ZEEL and SPNI have entered into an exclusive non-binding term sheet.

Both the companies have agreed to combine linear networks, digital assets, production operations and program libraries as part of the deal. Further, certain non-compete arrangements will be agreed upon between the promoters of ZEEL and the promoters of SPNI. ZEEL and SPNI have entered into an exclusive non-binding term sheet. Both the companies will conduct a due diligence process over the next three months. The deal provides for the majority of the Board of Directors of the merged entity to be nominated by the Sony Group. It is anticipated that a final transaction would be subject to completion of the customary due diligence and execution of definitive agreements and required corporate, regulatory and third-party approvals, including the votes of ZEEL’s shareholders.

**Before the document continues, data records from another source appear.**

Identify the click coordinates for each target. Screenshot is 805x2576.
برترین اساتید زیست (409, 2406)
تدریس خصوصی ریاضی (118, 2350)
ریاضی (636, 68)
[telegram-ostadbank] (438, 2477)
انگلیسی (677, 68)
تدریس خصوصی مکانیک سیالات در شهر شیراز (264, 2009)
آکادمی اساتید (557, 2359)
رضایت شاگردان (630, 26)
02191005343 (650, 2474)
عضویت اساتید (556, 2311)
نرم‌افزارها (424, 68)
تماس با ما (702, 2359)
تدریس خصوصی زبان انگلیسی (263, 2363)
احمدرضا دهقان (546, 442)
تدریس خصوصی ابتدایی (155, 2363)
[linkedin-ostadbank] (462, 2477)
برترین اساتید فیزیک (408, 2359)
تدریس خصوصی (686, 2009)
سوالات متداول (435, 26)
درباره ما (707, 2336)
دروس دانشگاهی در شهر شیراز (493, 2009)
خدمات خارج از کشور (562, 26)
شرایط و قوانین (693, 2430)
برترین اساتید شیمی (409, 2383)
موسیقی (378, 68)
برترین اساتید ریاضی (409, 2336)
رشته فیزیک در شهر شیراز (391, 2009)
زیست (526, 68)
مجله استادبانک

“The Board of Directors at ZEEL have conducted a strategic review of the merger proposal between SPNI and ZEEL. As a Board that encompasses a blend of highly accomplished professionals having rich expertise across varied sectors, we always keep in mind the best interests of all the shareholders and the Company. We have unanimously provided an in-principle approval to the proposal and have advised the management to initiate the due diligence process. ZEEL continues to chart a strong growth trajectory, and the Board firmly believes that this merger will further benefit the Company. The value of the merged entity and the immense synergies drawn between both the conglomerates will not only boost business growth but will also enable shareholders to benefit from its future successes. As per legal and regulatory guidelines, at the required stage, the proposal will be presented to the esteemed shareholders of the Company for their approval,” R. Gopalan, Chairman, ZEEL said.